If you resonated with these items very strongly, it might be worth reflecting on the following questions:

  • Do I avoid opportunities for growth because I'm scared of looking bad?

  • Do I engage in a lot of self-handicapping so that I don't have to deal with being perceived as a failure?

  • Do I tell people how I really feel in a calm but assertive way, or am I more likely to blame all those other narcissists for not being a mind-reader and knowing all my needs?

  • Is my deeply vulnerable ego repeatedly attracted to those displaying grandiose narcissistic traits? If so, why? What's in them that I want, and is it truly healthy for me to want those things?

  • Is my constant distrust of others getting in the way of forming healthy and satisfying relationships with others?

  • Is my fear of shame getting in the way of trying out new things in life and learning and growing as a whole person?

Communal Narcissism

Finally, there’s a form of narcissism called communal narcissism. The ego can attach itself to anything, even altruistic behaviors. Communal narcissism involves satisfying the same self-motives you see in other forms of narcissism but specifically in the altruistic domain of life. Reflect on the following statements:

  • I am the most helpful person I know.

  • I am going to bring peace and justice to the world.

  • I am the best friend someone can have.

  • I will be well known for the good deeds I will have done.

  • I am (going to be) the best parent on this planet.

  • I am the most caring person in my social surrounding.

  • I will bring freedom to the people.

  • I will be able to solve world poverty.

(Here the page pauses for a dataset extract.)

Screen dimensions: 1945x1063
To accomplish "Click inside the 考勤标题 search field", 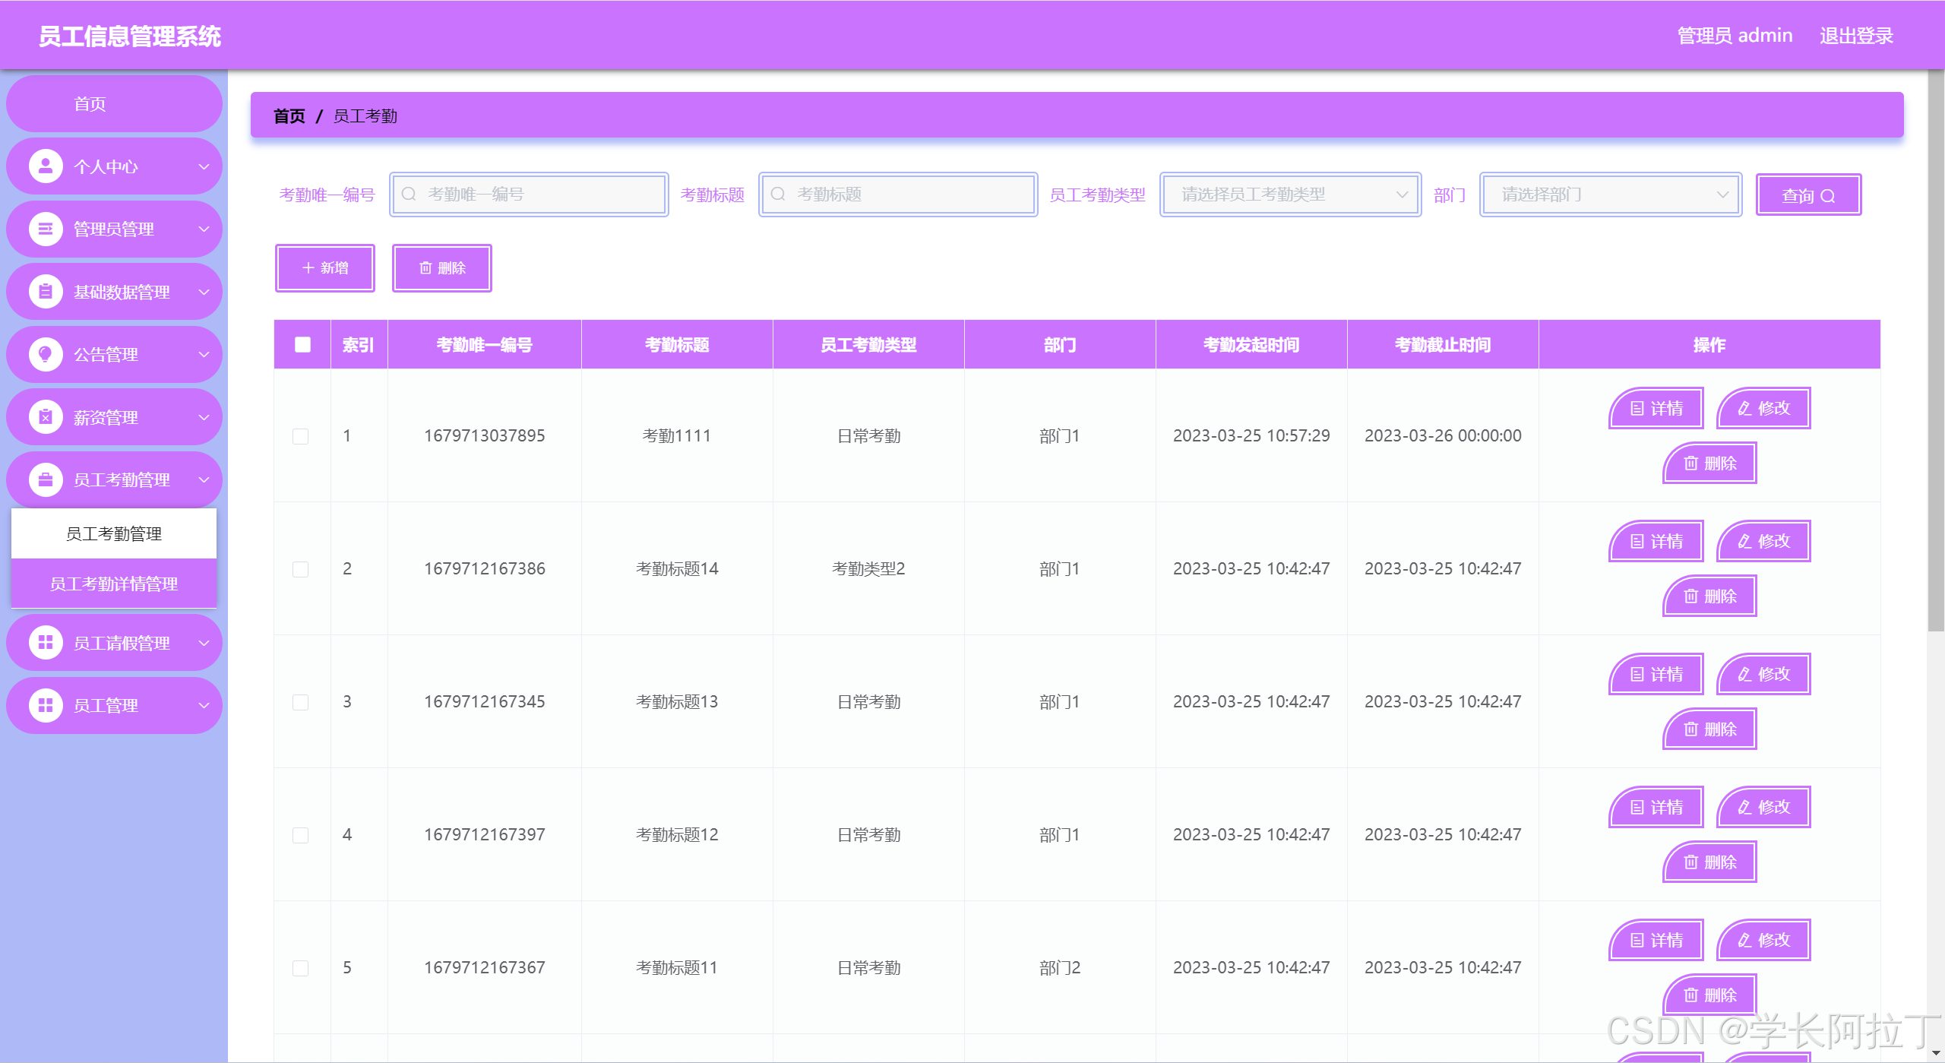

It's great to want to help others and to aspire to be of service to the world. However, communal narcissism is often associated with overconfidence and the overclaiming of credit for things you've done to impact the world. If you felt a great resonance with the items above, it might be worth reflecting on the following questions:

  • Do I need to be the BEST helper in the world to make the kind of changes I want to see in the world?

  • How much have others helped me along the way, and how can I give them more credit as a route to connection and growth in my own life?

  • In what ways can I enrich the lives of others without feeling the need to do so greatly?

  • Am I in touch with my actual knowledge and skills, or do I have a tendency to overclaim my resources and capabilities and fail as a result?

  • Do I genuinely care about helping people or am I really just interested in growing my own ego?

  • How can having a quieter ego lead me to make better choices that will bring out the altruistic outcomes I genuinely want in life?

Toward Growth as a Whole Person

I hope these prompts for reflection help you in your own journey of growth as a whole person. Your narcissistic self is only one small slice of you. We are all capable of so much more than our ego demands, and sometimes the best route to growth is looking within as a route to breaking old patterns and consciously building new habits in your life. Good luck on your journey.